Workers at industrial livestock operations are much more likely than workers at antibiotic-free livestock companies to carry livestock-associated strains of Staphylococcus aureus, as well as multidrug-resistant S. aureus, according to a new study from researchers at Johns Hopkins University’s Bloomberg School of Public Health.
The researchers recruited workers at swine and poultry plants in North Carolina for the study; they also studied two individuals from each worker’s household. Both sets of workers had a similar prevalence of S. aureus and methicillin-resistant S. aureus (MRSA)—about 40 percent and 7 percent, respectively. But 37 percent of the industrial operation workers carried multidrug-resistant strains of SA, compared with just 19 percent of antibiotic-free operation workers.

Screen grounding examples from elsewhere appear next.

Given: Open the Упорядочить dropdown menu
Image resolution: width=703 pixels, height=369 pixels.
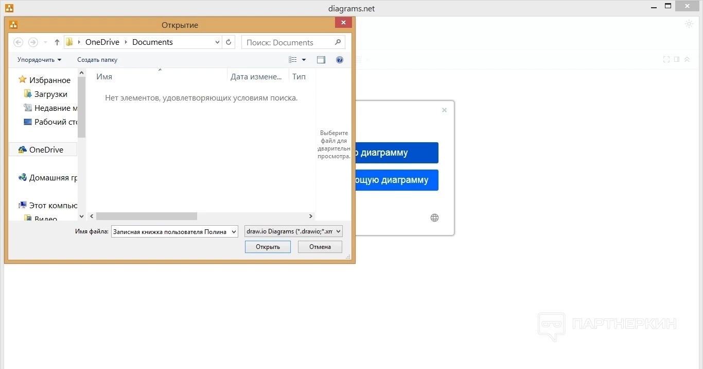Looking at the screenshot, I should 39,60.
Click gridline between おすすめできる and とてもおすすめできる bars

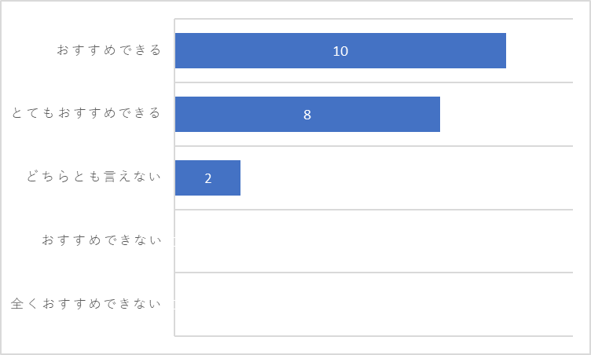pos(373,82)
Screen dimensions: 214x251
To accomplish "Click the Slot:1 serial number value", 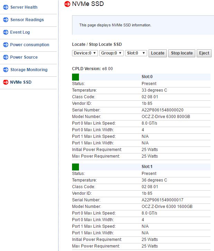I will pos(162,200).
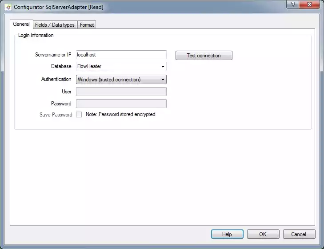Click the Login information group label

36,35
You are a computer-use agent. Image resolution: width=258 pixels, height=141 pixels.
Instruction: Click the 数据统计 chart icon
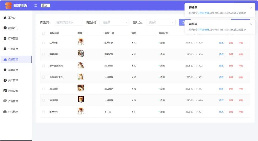click(5, 28)
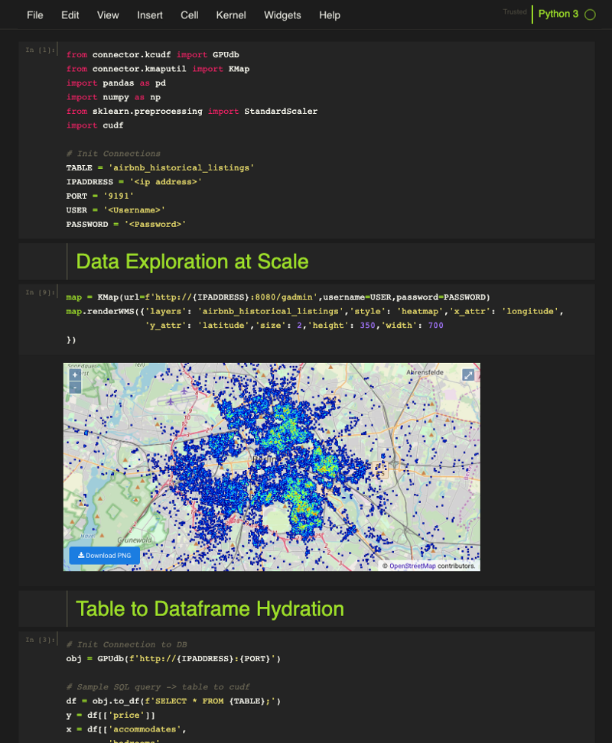The height and width of the screenshot is (743, 612).
Task: Click the Download PNG button
Action: click(x=104, y=555)
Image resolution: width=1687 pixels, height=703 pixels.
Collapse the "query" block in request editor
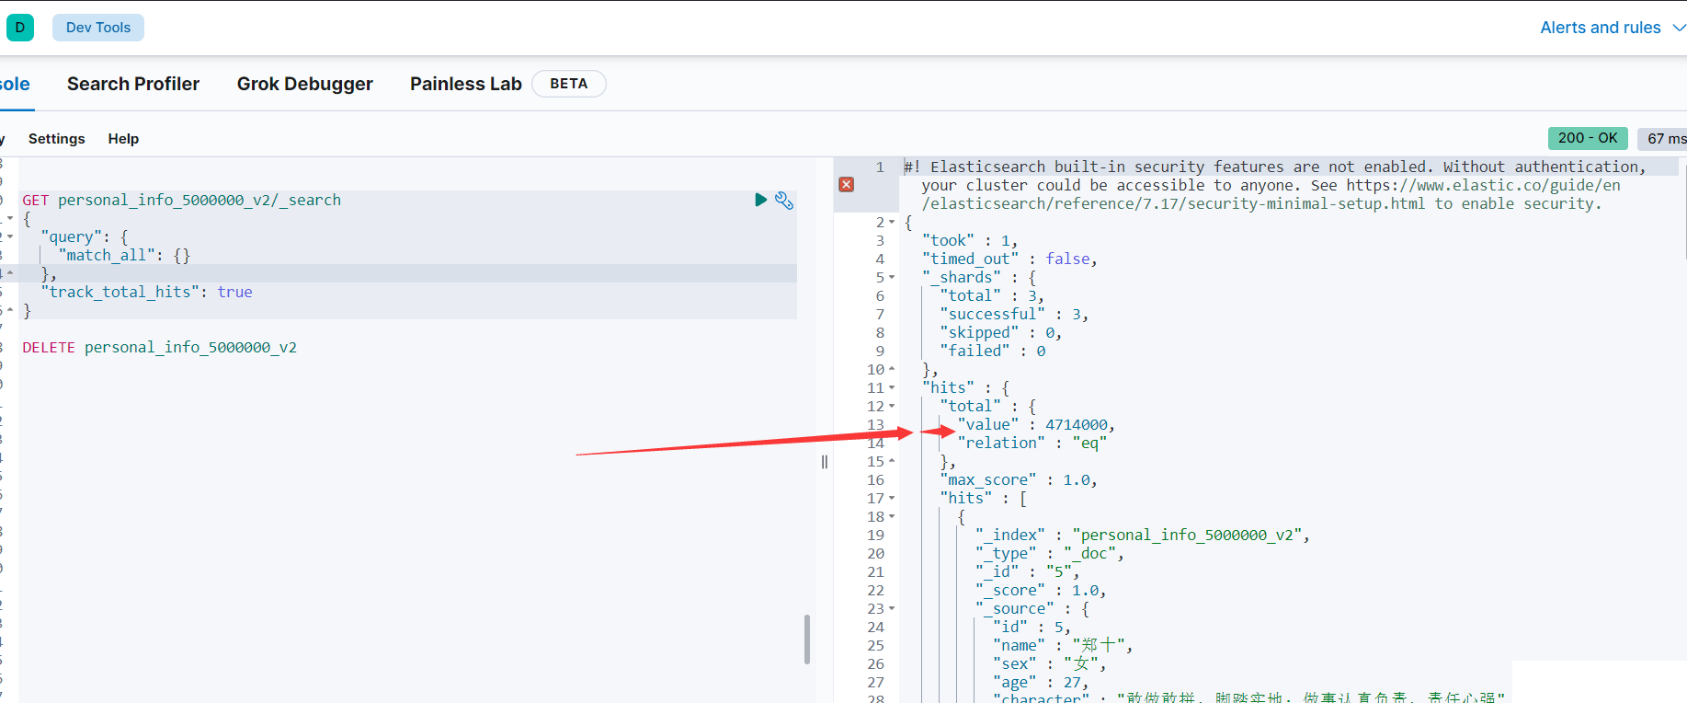pos(10,236)
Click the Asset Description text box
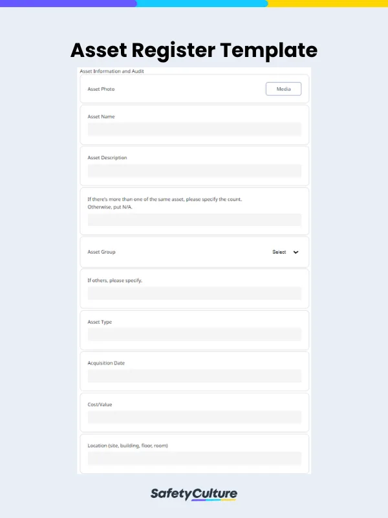 pos(194,170)
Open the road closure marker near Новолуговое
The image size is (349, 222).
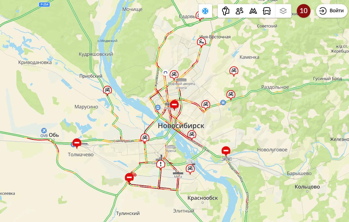click(226, 151)
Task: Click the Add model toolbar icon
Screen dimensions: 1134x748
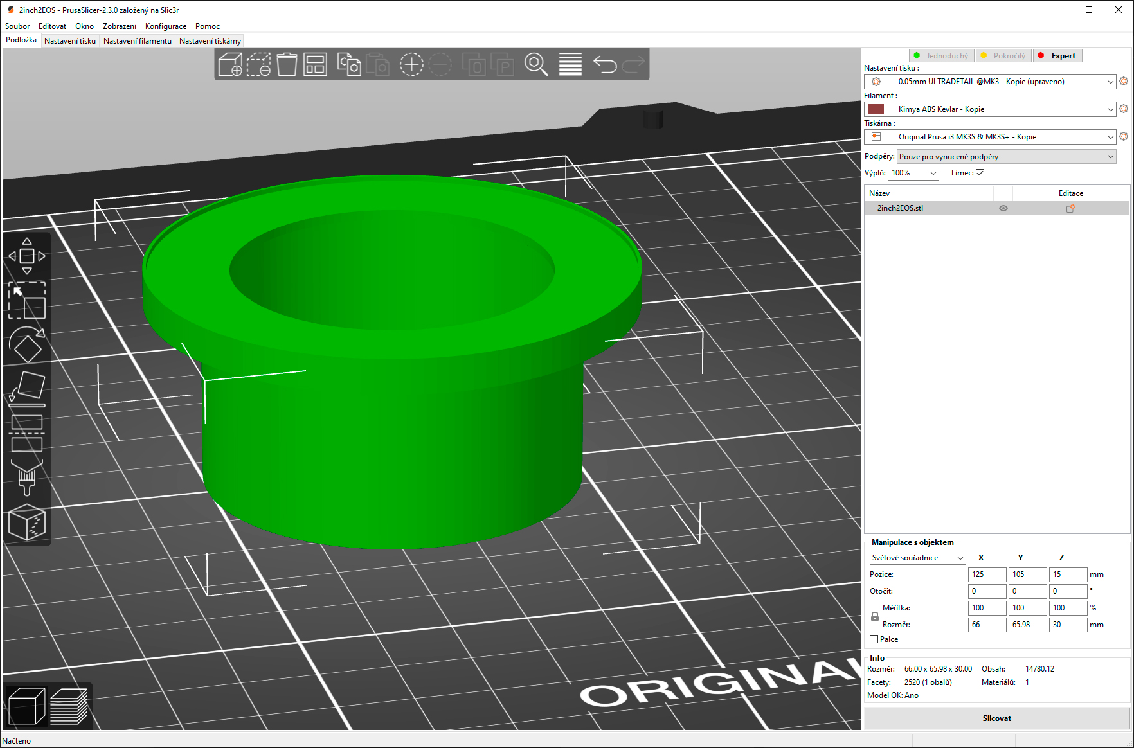Action: pyautogui.click(x=230, y=65)
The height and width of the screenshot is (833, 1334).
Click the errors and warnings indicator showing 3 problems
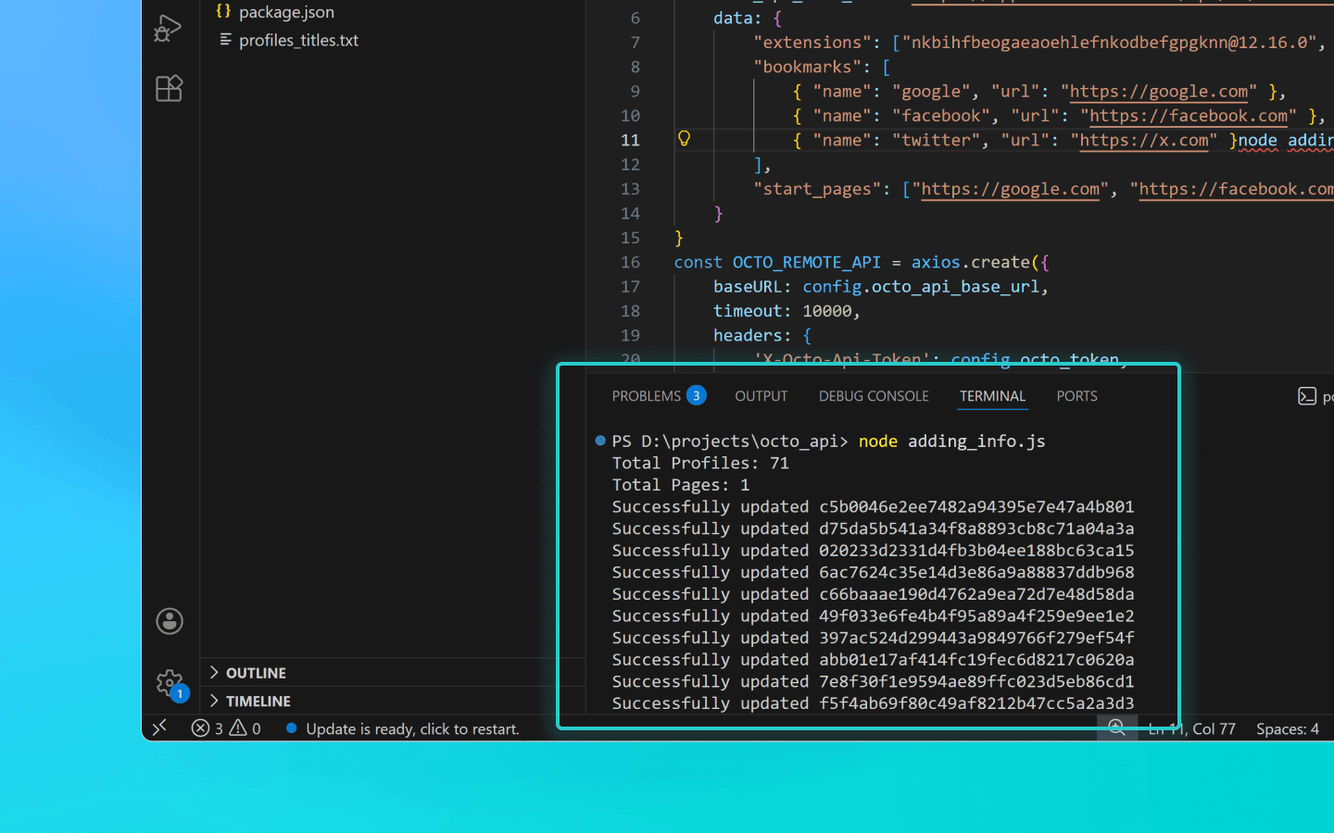click(225, 728)
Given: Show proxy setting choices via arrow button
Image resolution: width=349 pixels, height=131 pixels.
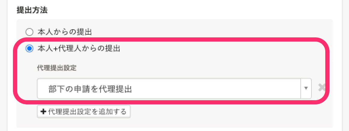Looking at the screenshot, I should click(x=306, y=89).
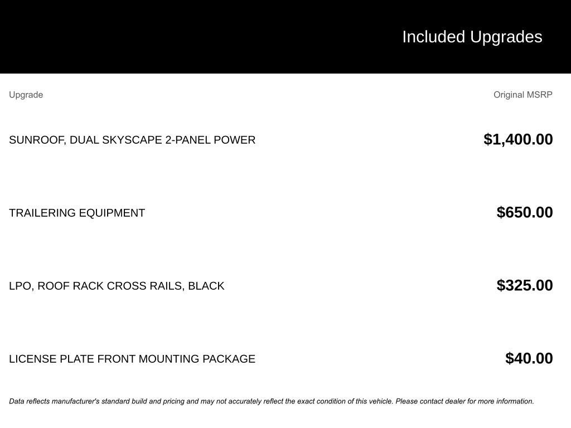This screenshot has width=571, height=428.
Task: Select the LPO Roof Rack Cross Rails label
Action: (117, 286)
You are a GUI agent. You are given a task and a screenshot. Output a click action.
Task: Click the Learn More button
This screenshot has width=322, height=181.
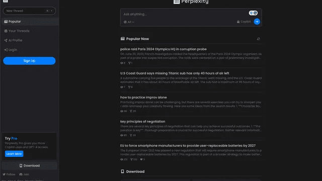click(14, 154)
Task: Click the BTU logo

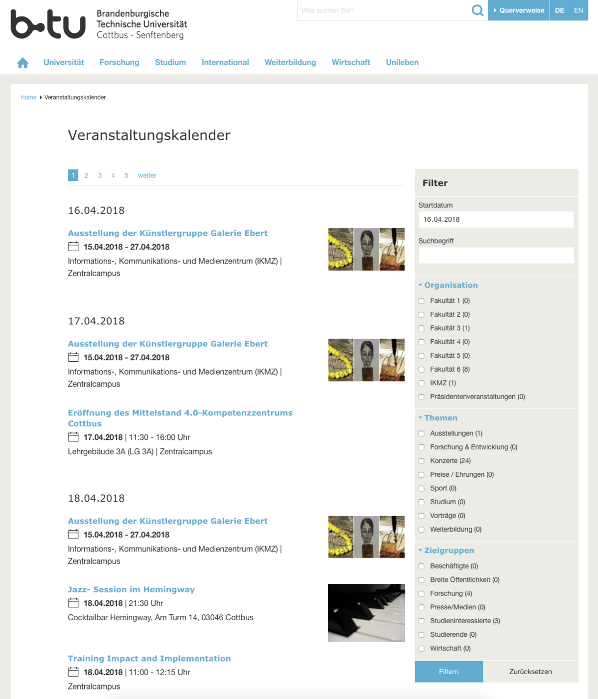Action: click(48, 24)
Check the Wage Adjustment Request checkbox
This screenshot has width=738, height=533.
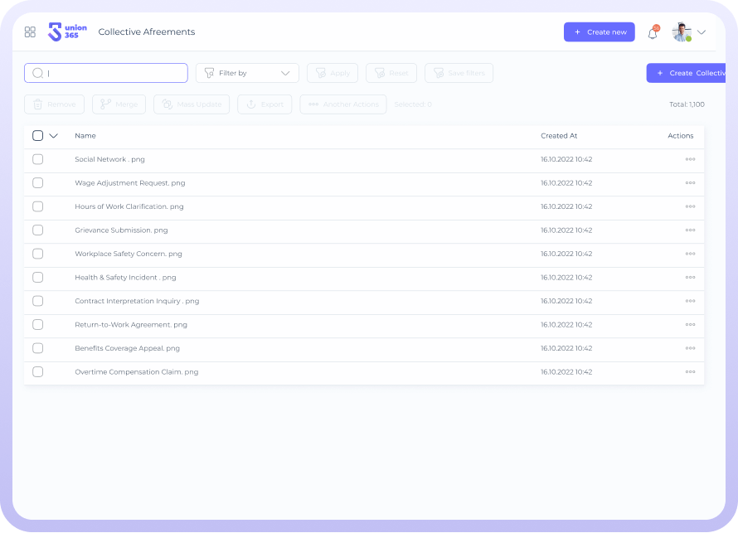click(37, 183)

The researchers were particularly interested in a strain of livestock-associated MRSA and MDRSA (tetracycline-resistant, CC398, scn-negative), which had been associated with a European outbreak of MRSA several years ago. This strain, which had principally been found in livestock workers, ultimately spread into community and hospital settings, says one of the study’s authors, Christopher Heaney, PhD, an assistant professor of environmental health sciences and epidemiology. “Screening programs at hospitals in the Netherlands and Denmark found that a large proportion of these MRSA and MDRSA cases were this livestock-associated sequence type 398.”
In the North Carolina study, SA CC398 was found only among the workers—not anyone else in the household—and almost exclusively among workers in industrial livestock operations. (Only one of the antibiotic-free livestock workers carried this strain.) The industrial workers were also the only ones carrying strains of SA that are resistant to tetracycline.
“We think this study contributes to the body of work that raises questions about antimicrobial uses in livestock production,” Dr. Heaney says.